THE TASKS —
[1] List every argument passed to the integrate call in the Boost ODEint text below.
[2] Answer these questions using the Boost ODEint text below, one answer per line with matching letters.
(a) What does the text say rhs_function must be?
(b) Which method of system does the wrapper class call inside its operator()?
(c) How often should observe_integration be called?
[3] Write the next part of the Boost ODEint text below, picking up right after its final line.

GIVEN PASSAGE —
24odeint.md

title
Boost ODEint

Solving the ODEs

Boost ODEint

Boost can solve ODEs like this:

boost::numeric::odeint::integrate(rhs_function, concentrations ,
	start_time, end_time, time_step, observe_integration);

Here, rhs_function must be something that can be called with operator(), a function or a class with an overloaded method.

The function is passed to the integrator to determine the rates given the current values.

Similarly, observe_integration is something that should be called every timestep to print or store the result of each step.

An example wrapper class

class WrapReactionSystemForODEINT
{
public:
	ReactionSystem &system;
	WrapReactionSystemForODEINT(ReactionSystem & system):
		system(system)
	{
	}
	void operator() ( const std::vector<double> &x ,
					  std::vector<double> &dxdt,
					  const double time)
    {
        system.GetRatesGivenConcentrations(x,dxdt);
    }
};

An example Observer

void observe_integration(const std::vector<double> &concentrations,
	const double time)

DATASET EXTRACT —
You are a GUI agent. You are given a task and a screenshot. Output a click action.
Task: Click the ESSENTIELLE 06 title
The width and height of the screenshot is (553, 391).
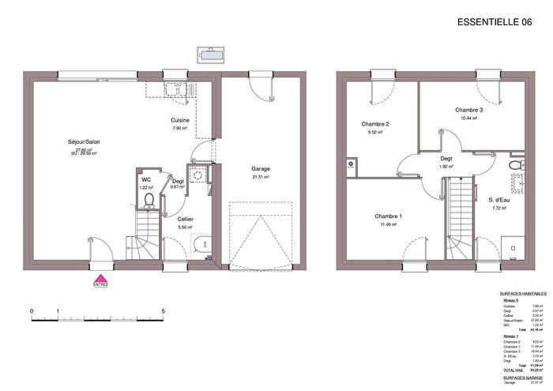tap(495, 22)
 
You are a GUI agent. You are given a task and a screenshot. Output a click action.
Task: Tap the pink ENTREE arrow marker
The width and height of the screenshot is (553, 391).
tap(100, 280)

ANSWERS TO THE EXERCISE —
[1] rhs_function, concentrations, start_time, end_time, time_step, observe_integration

[2]
(a) Something that can be called with operator(), a function or a class with an overloaded method.
(b) GetRatesGivenConcentrations
(c) Every timestep

[3]
{
	std::cout << time << ": [" << std::flush;
	for (unsigned int i=0; i<concentrations.size();i++){
		std::cout << concentrations[i] <<  ", " << std::flush;
	}
	std::cout << "]" << std::endl;
}

Exercise: A solver test

For now, we're just going to write a standalone test, to prove that we can use Boost to solve a reaction system

Make a new test file, called IntegrationTest.cpp.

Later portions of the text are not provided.